- What to work on -
Reproduce verbatim the part of the data that opens with the line containing "Task: Switch to the" and closes with the line containing "Open the ellipsis", both lines included.
** start of Data in this exercise **
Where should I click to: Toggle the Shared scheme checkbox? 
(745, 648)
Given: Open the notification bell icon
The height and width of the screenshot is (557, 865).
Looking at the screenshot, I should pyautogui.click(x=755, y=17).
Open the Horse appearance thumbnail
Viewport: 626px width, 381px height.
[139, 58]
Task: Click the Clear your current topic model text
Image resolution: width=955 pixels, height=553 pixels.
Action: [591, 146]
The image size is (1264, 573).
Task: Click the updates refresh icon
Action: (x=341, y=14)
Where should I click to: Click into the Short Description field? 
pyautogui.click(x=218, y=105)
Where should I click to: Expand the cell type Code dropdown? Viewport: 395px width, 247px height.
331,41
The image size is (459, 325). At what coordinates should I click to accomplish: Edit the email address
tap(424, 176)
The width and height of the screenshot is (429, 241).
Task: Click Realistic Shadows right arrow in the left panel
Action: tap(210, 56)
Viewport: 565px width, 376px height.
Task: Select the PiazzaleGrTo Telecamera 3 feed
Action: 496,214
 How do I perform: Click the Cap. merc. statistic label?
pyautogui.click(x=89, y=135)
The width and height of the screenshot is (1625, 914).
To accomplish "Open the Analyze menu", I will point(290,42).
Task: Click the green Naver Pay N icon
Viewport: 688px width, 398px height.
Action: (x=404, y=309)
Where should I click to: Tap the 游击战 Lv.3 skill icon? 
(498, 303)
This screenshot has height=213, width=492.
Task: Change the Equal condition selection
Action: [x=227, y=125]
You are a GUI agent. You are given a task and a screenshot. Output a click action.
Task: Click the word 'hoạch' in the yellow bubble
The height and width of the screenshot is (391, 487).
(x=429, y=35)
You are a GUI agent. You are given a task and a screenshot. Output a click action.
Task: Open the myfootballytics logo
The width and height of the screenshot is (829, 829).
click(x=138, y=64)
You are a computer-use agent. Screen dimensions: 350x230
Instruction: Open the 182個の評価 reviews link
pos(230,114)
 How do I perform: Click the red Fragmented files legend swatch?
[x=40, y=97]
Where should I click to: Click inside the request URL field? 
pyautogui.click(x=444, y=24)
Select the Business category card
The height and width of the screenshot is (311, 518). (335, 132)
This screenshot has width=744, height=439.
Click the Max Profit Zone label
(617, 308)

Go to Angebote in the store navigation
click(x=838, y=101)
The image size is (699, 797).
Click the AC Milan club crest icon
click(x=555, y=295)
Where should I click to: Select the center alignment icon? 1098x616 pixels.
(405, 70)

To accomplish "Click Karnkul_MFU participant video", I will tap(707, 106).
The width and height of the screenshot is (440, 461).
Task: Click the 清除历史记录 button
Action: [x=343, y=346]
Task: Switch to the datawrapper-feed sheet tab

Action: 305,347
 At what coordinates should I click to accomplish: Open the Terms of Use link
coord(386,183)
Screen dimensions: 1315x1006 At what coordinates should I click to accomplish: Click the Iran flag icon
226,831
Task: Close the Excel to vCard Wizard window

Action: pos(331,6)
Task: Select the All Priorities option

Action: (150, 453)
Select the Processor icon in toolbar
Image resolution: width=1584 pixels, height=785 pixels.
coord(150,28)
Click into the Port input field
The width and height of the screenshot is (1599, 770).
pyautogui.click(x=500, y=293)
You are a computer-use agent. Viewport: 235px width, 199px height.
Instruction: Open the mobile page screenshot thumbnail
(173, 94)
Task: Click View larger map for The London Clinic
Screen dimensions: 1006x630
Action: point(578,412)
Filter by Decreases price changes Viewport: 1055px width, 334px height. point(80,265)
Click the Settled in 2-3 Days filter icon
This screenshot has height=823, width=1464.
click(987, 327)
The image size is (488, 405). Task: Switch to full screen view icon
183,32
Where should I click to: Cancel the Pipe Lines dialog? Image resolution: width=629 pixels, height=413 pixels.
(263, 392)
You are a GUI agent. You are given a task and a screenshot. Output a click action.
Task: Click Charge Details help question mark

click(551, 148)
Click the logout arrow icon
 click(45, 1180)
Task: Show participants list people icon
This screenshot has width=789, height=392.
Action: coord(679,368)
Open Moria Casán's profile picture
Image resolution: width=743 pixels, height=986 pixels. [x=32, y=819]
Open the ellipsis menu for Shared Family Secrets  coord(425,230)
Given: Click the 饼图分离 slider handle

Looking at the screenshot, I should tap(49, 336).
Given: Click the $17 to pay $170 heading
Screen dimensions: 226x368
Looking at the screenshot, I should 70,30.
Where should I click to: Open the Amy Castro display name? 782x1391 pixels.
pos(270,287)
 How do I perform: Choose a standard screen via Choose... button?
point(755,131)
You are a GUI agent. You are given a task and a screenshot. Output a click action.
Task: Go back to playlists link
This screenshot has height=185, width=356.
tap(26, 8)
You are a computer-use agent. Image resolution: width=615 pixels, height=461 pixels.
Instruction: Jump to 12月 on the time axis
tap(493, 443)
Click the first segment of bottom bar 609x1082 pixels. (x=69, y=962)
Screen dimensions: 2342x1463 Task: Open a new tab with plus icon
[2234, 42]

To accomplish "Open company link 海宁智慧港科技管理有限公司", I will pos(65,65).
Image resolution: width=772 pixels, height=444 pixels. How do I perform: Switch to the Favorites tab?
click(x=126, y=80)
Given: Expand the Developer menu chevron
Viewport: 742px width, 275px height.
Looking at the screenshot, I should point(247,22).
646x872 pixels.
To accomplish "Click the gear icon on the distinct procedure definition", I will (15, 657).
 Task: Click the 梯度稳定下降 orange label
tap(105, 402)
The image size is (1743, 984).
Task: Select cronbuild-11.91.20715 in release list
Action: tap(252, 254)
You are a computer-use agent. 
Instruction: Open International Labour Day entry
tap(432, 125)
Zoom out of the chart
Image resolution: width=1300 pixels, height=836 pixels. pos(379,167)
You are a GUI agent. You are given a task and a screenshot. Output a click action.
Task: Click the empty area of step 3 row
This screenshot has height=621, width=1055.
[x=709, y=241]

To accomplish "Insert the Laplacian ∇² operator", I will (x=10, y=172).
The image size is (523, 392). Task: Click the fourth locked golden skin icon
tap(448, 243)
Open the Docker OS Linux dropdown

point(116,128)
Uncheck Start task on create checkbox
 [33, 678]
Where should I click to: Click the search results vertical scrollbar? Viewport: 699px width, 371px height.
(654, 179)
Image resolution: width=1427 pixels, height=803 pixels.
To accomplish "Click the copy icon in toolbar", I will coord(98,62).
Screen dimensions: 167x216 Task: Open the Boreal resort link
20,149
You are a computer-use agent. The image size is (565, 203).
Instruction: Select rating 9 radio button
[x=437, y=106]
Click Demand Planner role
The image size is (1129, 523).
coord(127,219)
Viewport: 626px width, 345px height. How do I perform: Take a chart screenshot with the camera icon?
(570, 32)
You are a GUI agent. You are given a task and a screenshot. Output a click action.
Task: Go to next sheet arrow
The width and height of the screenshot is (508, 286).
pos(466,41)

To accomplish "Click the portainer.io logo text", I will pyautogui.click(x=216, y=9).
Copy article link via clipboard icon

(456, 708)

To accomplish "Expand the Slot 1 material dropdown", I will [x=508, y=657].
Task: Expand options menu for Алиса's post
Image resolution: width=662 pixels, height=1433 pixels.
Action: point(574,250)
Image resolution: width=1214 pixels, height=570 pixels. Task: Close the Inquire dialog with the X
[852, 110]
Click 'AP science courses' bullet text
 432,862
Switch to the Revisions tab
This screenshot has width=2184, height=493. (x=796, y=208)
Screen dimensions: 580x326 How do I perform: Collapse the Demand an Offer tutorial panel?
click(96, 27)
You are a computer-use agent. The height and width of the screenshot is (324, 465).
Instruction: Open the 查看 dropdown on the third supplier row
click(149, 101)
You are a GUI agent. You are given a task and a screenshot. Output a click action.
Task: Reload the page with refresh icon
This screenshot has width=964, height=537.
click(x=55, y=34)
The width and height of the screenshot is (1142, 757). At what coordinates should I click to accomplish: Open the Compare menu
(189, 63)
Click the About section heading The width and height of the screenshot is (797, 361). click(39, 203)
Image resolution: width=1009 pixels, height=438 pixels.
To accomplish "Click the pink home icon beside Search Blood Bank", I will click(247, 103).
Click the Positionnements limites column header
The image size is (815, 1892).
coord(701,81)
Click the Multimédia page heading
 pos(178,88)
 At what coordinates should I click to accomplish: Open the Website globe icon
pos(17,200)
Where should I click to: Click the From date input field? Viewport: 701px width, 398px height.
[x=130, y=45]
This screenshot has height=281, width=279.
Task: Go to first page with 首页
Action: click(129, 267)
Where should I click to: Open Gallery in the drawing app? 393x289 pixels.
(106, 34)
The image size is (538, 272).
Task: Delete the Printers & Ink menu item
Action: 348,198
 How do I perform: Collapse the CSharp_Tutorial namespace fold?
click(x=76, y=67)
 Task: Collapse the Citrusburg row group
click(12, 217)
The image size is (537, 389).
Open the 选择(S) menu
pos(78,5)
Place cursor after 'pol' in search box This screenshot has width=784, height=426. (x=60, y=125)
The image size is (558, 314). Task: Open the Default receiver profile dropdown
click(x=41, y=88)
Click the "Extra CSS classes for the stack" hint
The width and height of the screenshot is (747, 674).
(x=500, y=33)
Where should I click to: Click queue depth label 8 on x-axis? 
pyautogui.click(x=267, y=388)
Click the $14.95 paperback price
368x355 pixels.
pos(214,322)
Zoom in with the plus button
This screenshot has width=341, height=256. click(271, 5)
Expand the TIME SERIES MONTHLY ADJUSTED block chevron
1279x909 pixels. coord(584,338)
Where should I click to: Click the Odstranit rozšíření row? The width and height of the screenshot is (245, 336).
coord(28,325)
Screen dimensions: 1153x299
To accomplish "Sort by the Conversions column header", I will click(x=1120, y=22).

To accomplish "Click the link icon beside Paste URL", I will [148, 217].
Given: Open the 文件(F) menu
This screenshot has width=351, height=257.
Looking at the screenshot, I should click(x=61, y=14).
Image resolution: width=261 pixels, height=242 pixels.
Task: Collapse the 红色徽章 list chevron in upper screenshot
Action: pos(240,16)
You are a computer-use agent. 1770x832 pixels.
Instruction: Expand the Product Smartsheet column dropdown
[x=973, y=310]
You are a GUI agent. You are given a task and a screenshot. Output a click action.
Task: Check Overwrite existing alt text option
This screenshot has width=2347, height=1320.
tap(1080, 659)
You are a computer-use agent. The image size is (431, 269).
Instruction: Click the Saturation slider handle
** end of Data in this exercise **
- Exercise solution -
Task: Switch to the datawrapper-feed sheet tab

Action: 305,347
 At what coordinates should I click to accomplish: Open the Terms of Use link
coord(386,183)
Screen dimensions: 1315x1006 At what coordinates should I click to accomplish: Click the Iran flag icon
226,831
Task: Close the Excel to vCard Wizard window

Action: pos(331,6)
Task: Select the All Priorities option

Action: (150, 453)
Select the Processor icon in toolbar
Image resolution: width=1584 pixels, height=785 pixels.
coord(150,28)
Click into the Port input field
The width and height of the screenshot is (1599, 770).
pyautogui.click(x=500, y=293)
You are a computer-use agent. Viewport: 235px width, 199px height.
Instruction: Open the mobile page screenshot thumbnail
(173, 94)
Task: Click View larger map for The London Clinic
Screen dimensions: 1006x630
Action: point(578,412)
Filter by Decreases price changes Viewport: 1055px width, 334px height. point(80,265)
Click the Settled in 2-3 Days filter icon
This screenshot has height=823, width=1464.
click(987, 327)
The image size is (488, 405). Task: Switch to full screen view icon
183,32
Where should I click to: Cancel the Pipe Lines dialog? Image resolution: width=629 pixels, height=413 pixels.
(263, 392)
You are a GUI agent. You are given a task and a screenshot. Output a click action.
Task: Click Charge Details help question mark

click(551, 148)
Click the logout arrow icon
 click(45, 1180)
Task: Show participants list people icon
This screenshot has width=789, height=392.
Action: coord(679,368)
Open Moria Casán's profile picture
Image resolution: width=743 pixels, height=986 pixels. [x=32, y=819]
Open the ellipsis menu for Shared Family Secrets  coord(425,230)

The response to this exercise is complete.